К ультурная жизнь Европы 1915– 1920-х годов складывалась под влиянием самых разнообразных эстетических коллизий. Устав от беспредметности, изобразительное искусство вновь прибегло к фигуративу и все чаще вдохновлялось классическими формами. В качестве противоположного полюса возникали художественные течения, пропагандирующие отмену любых культурных смыслов и ценностей цивилизации. В то время как одни художники, переосмысляя идеалы Античности, вновь обращались к традиционной красоте человеческого тела, другие, напротив, апеллировали к безумию и абсурду, требуя радикального разрыва с самой природой станкового искусства. На пересечении этих двух тенденций и появилось течение Pittura metafi sica.
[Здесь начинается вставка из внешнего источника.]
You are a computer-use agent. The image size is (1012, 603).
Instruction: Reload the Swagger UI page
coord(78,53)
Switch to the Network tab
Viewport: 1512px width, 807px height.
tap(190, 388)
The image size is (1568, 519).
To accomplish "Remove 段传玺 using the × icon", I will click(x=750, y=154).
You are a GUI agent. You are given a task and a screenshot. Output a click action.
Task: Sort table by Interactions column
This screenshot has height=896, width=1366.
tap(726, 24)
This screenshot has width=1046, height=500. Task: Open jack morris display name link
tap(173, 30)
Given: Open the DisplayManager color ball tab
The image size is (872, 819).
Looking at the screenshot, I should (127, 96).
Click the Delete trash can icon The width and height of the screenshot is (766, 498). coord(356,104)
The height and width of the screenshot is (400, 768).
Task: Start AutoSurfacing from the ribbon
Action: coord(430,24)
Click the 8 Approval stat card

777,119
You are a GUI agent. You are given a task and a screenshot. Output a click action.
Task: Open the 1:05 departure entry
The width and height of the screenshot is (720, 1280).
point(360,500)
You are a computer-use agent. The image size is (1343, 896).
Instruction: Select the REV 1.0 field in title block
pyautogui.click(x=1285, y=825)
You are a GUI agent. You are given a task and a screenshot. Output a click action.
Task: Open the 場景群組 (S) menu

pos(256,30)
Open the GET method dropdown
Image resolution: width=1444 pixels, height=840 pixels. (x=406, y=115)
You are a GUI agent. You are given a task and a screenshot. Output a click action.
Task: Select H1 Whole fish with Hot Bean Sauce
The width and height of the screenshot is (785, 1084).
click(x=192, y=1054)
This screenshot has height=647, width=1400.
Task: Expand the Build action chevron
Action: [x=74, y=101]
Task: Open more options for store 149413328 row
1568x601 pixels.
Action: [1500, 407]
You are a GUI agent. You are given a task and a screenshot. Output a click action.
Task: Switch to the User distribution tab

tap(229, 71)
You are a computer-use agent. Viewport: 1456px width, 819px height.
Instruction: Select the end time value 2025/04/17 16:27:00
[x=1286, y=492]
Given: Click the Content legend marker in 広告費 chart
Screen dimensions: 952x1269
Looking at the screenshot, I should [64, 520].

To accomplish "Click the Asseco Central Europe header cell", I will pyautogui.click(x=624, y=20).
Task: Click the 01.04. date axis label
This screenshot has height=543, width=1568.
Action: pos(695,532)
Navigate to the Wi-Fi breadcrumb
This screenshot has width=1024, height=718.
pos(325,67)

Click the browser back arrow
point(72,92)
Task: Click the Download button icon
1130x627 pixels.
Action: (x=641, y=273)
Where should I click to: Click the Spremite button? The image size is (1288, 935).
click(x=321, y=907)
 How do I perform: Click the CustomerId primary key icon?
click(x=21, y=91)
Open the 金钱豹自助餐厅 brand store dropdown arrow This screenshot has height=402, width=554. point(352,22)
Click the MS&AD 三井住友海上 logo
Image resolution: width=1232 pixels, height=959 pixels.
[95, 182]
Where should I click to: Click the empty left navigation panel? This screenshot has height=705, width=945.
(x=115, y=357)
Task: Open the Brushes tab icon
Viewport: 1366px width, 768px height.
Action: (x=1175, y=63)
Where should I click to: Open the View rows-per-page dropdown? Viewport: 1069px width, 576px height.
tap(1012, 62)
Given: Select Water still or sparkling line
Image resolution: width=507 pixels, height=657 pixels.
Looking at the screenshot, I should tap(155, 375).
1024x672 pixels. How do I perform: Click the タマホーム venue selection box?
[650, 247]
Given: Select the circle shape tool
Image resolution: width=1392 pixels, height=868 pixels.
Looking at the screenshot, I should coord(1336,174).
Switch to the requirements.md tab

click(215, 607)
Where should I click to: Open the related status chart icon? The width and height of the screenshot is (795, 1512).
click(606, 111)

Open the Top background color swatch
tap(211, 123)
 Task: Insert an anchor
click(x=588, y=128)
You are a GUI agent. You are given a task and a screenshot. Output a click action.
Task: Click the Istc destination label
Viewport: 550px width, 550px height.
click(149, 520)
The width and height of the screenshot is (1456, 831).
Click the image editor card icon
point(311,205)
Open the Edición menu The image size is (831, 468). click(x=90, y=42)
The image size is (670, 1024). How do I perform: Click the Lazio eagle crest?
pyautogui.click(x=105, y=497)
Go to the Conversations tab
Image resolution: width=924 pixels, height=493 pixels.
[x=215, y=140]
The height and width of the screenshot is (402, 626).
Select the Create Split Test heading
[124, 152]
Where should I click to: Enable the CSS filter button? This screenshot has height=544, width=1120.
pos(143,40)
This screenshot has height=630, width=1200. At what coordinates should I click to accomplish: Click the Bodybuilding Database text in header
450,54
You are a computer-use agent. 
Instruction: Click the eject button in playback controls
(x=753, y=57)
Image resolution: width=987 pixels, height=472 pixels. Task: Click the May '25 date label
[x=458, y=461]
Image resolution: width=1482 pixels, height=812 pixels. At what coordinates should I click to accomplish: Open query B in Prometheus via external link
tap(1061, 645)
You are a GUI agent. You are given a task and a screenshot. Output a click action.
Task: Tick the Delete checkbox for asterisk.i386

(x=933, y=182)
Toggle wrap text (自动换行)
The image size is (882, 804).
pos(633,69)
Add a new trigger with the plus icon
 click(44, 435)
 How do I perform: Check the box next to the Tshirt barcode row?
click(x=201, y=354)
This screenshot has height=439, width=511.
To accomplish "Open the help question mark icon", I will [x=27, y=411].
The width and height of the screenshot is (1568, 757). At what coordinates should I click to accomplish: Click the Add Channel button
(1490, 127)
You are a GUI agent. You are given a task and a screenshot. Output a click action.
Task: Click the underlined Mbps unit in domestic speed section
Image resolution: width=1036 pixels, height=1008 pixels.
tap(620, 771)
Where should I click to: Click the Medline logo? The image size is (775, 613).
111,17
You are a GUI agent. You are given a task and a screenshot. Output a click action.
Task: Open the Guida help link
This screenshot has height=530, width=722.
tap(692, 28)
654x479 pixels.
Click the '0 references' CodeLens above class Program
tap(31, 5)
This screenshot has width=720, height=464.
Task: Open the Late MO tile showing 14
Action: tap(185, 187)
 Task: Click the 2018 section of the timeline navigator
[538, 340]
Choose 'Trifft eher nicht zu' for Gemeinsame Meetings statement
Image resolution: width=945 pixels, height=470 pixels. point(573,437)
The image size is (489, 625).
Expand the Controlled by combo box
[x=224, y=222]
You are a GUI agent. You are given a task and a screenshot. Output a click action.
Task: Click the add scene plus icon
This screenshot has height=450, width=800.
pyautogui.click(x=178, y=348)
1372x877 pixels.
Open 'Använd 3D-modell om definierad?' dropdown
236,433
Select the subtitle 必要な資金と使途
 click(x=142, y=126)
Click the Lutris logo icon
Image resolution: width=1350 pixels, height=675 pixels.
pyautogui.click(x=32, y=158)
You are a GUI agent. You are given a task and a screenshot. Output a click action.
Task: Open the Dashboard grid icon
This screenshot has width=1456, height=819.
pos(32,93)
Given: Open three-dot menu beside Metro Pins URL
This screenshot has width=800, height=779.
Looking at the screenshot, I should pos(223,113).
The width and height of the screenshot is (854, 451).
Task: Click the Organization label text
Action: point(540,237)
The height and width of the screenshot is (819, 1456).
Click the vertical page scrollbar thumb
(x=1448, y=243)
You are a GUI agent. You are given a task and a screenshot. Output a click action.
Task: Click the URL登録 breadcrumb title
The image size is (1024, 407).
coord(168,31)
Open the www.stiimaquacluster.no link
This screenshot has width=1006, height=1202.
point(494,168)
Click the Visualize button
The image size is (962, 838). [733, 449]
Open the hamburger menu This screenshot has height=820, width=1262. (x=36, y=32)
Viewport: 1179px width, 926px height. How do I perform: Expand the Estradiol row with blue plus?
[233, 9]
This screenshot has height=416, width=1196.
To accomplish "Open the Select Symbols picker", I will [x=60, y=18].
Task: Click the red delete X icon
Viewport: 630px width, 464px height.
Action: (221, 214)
В 1916 году итальянские художники и писатели объединились вокруг журнала Valori Plastici, в котором была опубликована серия теоретических работ живописца и поэта Джорджо де Кирико и его брата — писателя и композитора Альберто Савинио (Андреа де Кирико), посвященных новому искусству. Именно они сформулировали два основных принципа метафизической поэтики: «призрачность» и «ирония». К движению на какое-то время примкнули мастер натюрморта Джорджо Моранди, а также Карло Карра, Филиппо де Пизис, Марио Сирони и Феличе Казоратти.
Откровенная философичность искусства метафизиков имела в своей основе серьезную идейно-теоретическую базу: учение Артура Шопенгауэра об интуитивном знании, «теория энигмы» Фридриха Ницше, а также положения Отто Вейнингера о геометрической метафизике инспирировали собственные идеи художников. Последние не просто находились под влиянием философии, но полагали, что их собственные картины могут служить источником неких философских посланий.
Основным методом метафизизма, призванного выразить то, что лежит за пределами чувственного проявления эмпирической реальности, стал контраст между реалистически точно изображенными предметами и странной атмосферой, в которую они помещены. Художники стремились найти метафизическую грань между миром живого и неживого, поэтому на их полотнах живое напоминало неодушевленное, а неодушевленные предметы, напротив, как будто жили своей тайной жизнью.